The next question is whether the exhibit and catalog add to our store of knowledge about Henry James's engagement with the visual arts. Colm Tóibín's irrefutable yet reductive claim that James's impressions of artistic and social milieus "nourished" his imagination suffuses "Henry James: Shadow and Substance." Distancing himself from "the urge to find an autobiographical base, or a source in real life, for [James's] best fiction," Tóibín employs a bevy of tropes ("shadow," "ghost," "germ," "nourish," "haunt") to repetitively claim autobiographical sources for James's fiction (12). James's friendship with John La Farge informs Rowland Mallet's relations with the eponymous Roderick Hudson, and so forth. Readers familiar with Leon Edel's multivolume biography of Henry James will recognize the methodology and content of this analysis. Like Edel, Tóibín distinguishes the roman á clef (characters, situations, and settings taken from life) from the germination of a fictional idea in James's consciousness—life "filled out" and brought to a "golden completion" (13, 12). Tóibín expounds,
Once more, as with Washington Square, and more emphatically with The Portrait of a Lady, James did not "base" his characters in The Golden Bowl on the Bootts and Duveneck. Instead, he allowed the richly edged shape they made as a group to emerge; he used their configuration.(34)
In theory, this is a reasonable assertion. In practice, this means that a narrow cast of characters from James's past (the Boott-Duvenecks, Constance Fenimore Woolson) take up a huge amount of imaginative real estate. As criticism, Tóibín's theory of the imagination adheres too closely to his own textual practice as novelist. Tóibín's The Master is an engaging "biofiction" similarly concerned with James's sources in the mid-period of a long career (see Layne). This is all very interesting, but it gives no scope to James's complex lifelong engagement with the visual arts.
Art historian Marc Simpson's "'I like ambiguities and detest great glares': Henry James and American Paintings" is a welcome survey of the art James encountered and wrote about for American and British magazines. A particular strength of the chapter is Simpson's clear statement of James's aesthetic criteria. James was drawn to the unity of impressions and subordination of detail (50). Describing Delacroix's achievement in 1880, James proclaimed Delacroix a great composer and colorist who "saw his subject as a whole; not as the portrait of a group of selected and isolated objects, but as an incident in the continuity of things and the passage of human life" (EAD [End Page 202] 312). Occasionally, Simpson's clarity reduces James's aesthetic theory to aphorism: "This principle of tying works of art to experience in the world was to animate his later writing on art" (52). While James values "the artist who tells us most about human life" (EAD 313), he is no champion of mimesis. Instead, James praises the artist's reflective temperament and the role imagination plays in art. Reviewing the Frenchman Decamps, James writes: "He painted, not the thing regarded, but the thing remembered, imagined, desired,—in some degree or other intellectualized" (EAD 31–32).

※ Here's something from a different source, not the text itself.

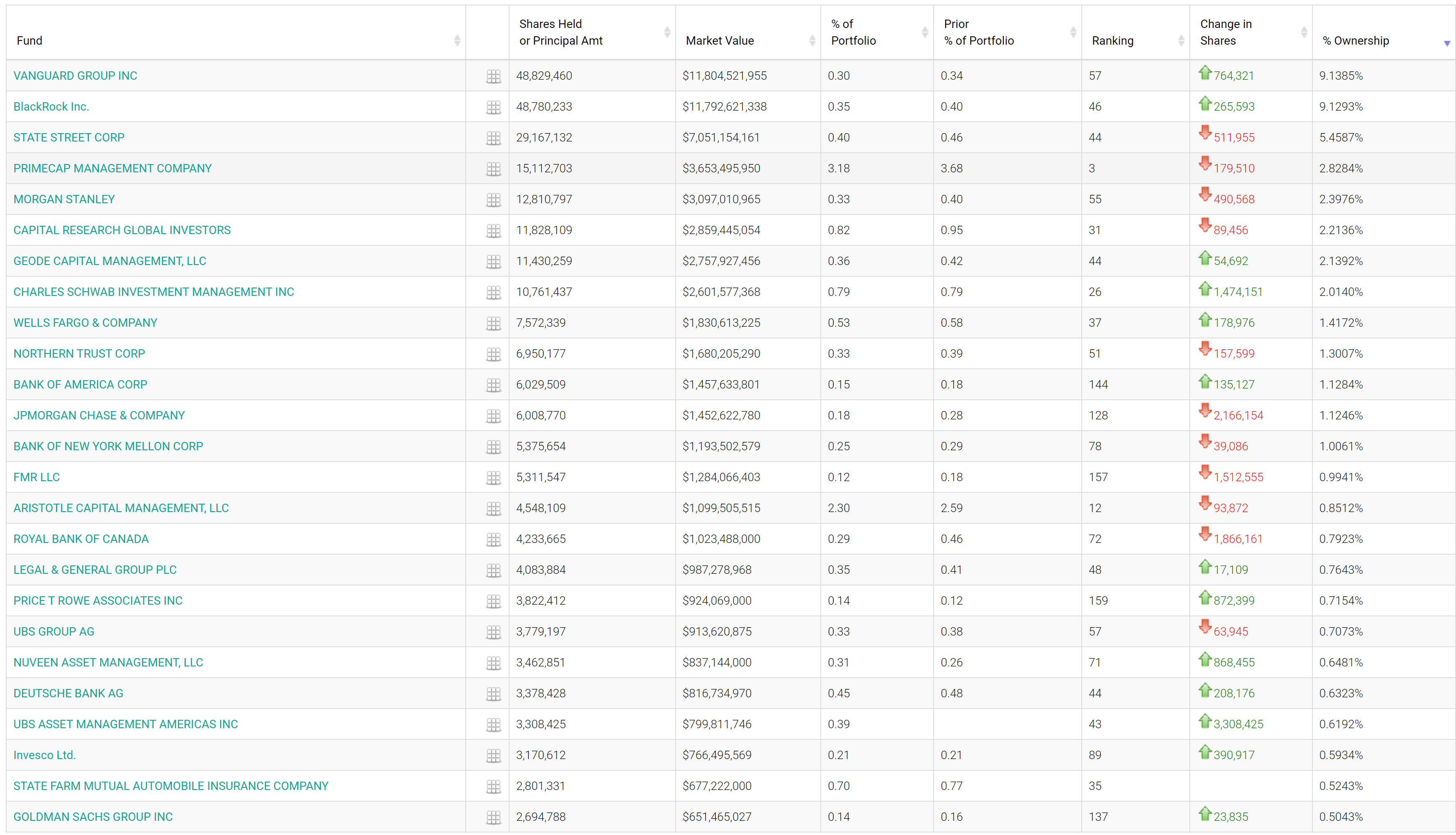The image size is (1456, 835).
Task: Click grid icon in Goldman Sachs Group row
Action: click(493, 817)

In fact, this formulation presages James's split from the nineteenth-century "Torquemada of aesthetics," John Ruskin (Nordau 77). This question of imaginative freedom versus natural truth speaks directly to the curators' overvaluation of and preoccupation with the original settings and models for James's fiction. Like Tóibín, Simpson forges an analogy between Henry James's thwarted ambitions as a painter and his painterly composition of scenes and character portraits. Simpson explains James's partiality for portraiture when discussing James's enthusiasm for the "simple, unified aim" of John Singleton Copley's Mrs. John Singer (54).1 However, James's acknowledgment of Copley's "masculine directness" and ability to capture "direct, exact reality" is a demur rather than a plaudit: "He was definite, as we say . . . , [but] Copley was by no means a Holbein" (53). In contrast to Simpson, Ruth Bernard Yeazell's elaboration of James's "Portrait-Envy" in an essay in New Literary History recognizes differences as well as similarities among the sister arts (314). James felt that a great portrait provides a sense of immediacy unavailable to the novelist, while the novelist excels at suggesting hidden depths.

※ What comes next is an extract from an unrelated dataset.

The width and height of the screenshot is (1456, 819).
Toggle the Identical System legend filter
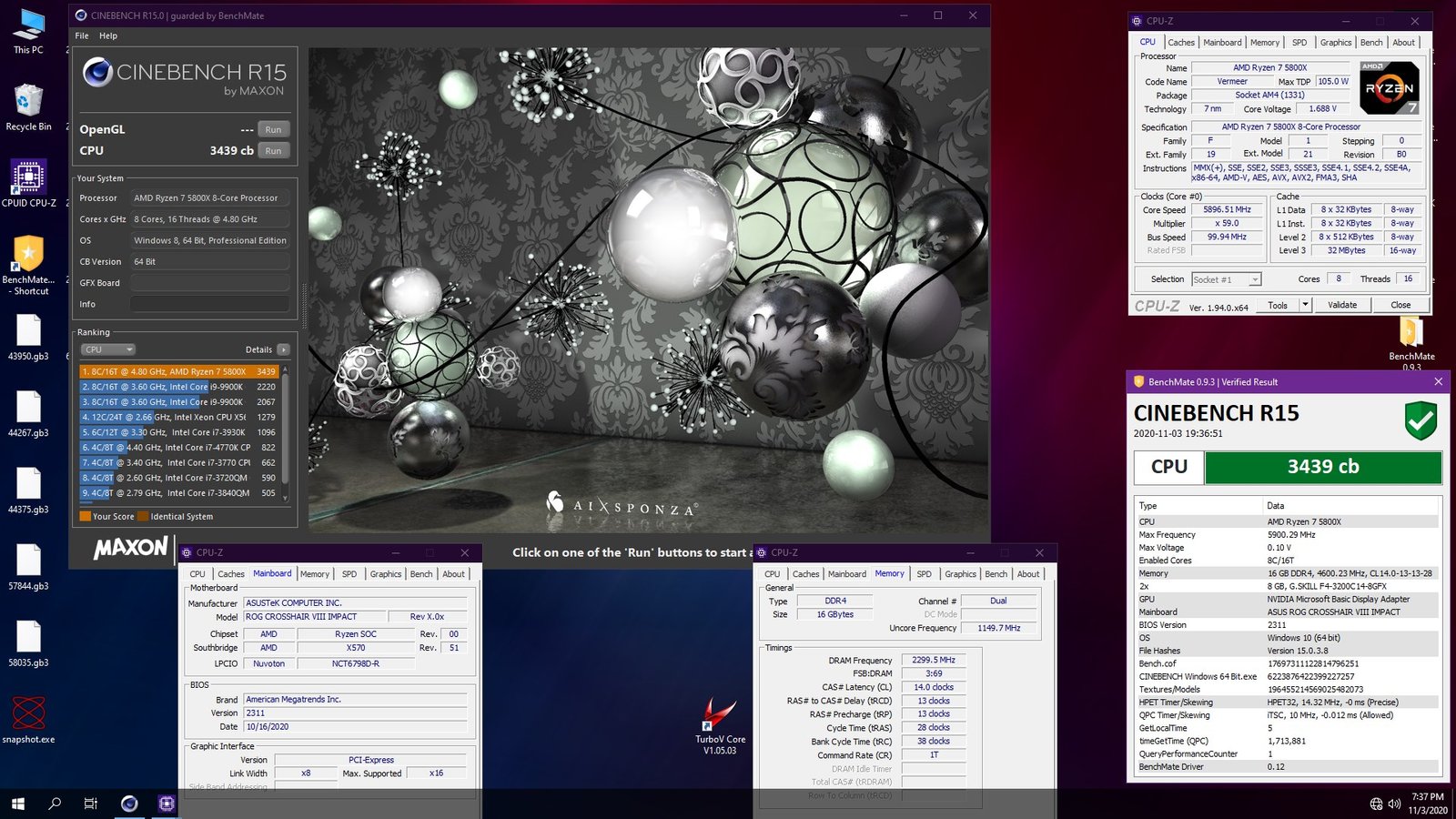179,516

Declan Kiely, Robert H. Taylor Curator and Head of the Literary and Historical Manuscripts Department at the Morgan Library, does a fine job turning an enumeration of the library's holdings into a story. Kiely's unifying theme is Henry James's obsession with privacy. Kiely parses James's unease reading Hawthorne's posthumously published journals and Balzac's letters. James fictionalizes this concern in "The Aspern Papers," where an unscrupulous fan of the late Byronic figure tries to gain access to the poet's love-letters. Kiely limns Henry's quarrels with his sister-in-law over liberties taken with William James's letters in Notes of a Son and Brother. Henry made a bonfire of personal papers, including his notebooks, drafts, typescripts, and proofs in 1909 and 1915, respectively. He explicitly instructed his executor (nephew Henry James III) to obstruct familial reminiscences, biographies, and the publication of private correspondence. Kiely discusses the James family's posthumous control of his literary remains and heavy-handed influence on editor Percy Lubbock and biographer-editor Edel, resulting in the suppression of any hint of homosexuality. In exchange for an "unrivaled and largely unchallenged monopoly of access" to James's private papers, Edel protected the "family's preferred image of their famous relative"—the Master (107, 108). Kiely has found a neglected story, "The Abasement of the Northmores" (1899–1900), that encapsulates many of these concerns. Calling the story a "dark comedy," Kiely describes the role of posthumously published correspondence in destroying a prominent figure's reputation. A former mistress, who has been nursing her revenge in the form of a bundle of love-letters, is pre-empted by the family-sanctioned publication of private letters, which results in irreversible damage to Lord Northmore's posthumous reputation. This "abasement" of the Northmores is read as an object lesson in the immanent threat posed by publication and exposure of an inner self to a callous and unsympathetic world (106). [End Page 203]
No catalog of mechanically reproduced images can replicate the thrill of standing before a painting. In addition to the catalog, the Morgan Library offered a well-conceived online exhibition and lecture series.2 I attended the presentation, "The Writer's Art: A Conversation with Jean Strouse3 & Colm Tóibín," which may still be accessed online. Strouse encouraged Tóibín to share a recitation he gave at a recent dinner, where he imagined James perusing the exhibit after hours. Describing James's wonderment and fascination with the wall of photographs and Sargent paintings, Tóibín pauses to embellish James's tender encounter with his private letters to sculptor Hendrik Andersen. Tóibín certainly knows how to tell a story, but to my ears this is a false note in his narrative. If I know anything about Henry James, it is that this outing of his spurned love and private frustration, in the guise of "advice to a young artist," would have "killed him."
1. The Copley portrait is not on display at the Morgan Library. The exhibition catalog includes illustrations that are not part of the Morgan exhibit, such as male nudes by Sargent. Some of the choicest images on display, such as Whistler's Arrangement in Black and Brown, do not appear in the catalog.
2. Highlights from the exhibition, Henry James and American Painting, may be found on the Morgan Library website under "past exhibitions." Highlights from the lecture series may be accessed under the heading "videos."
3. Strouse has written well-received biographies of both J. P. Morgan and Alice James.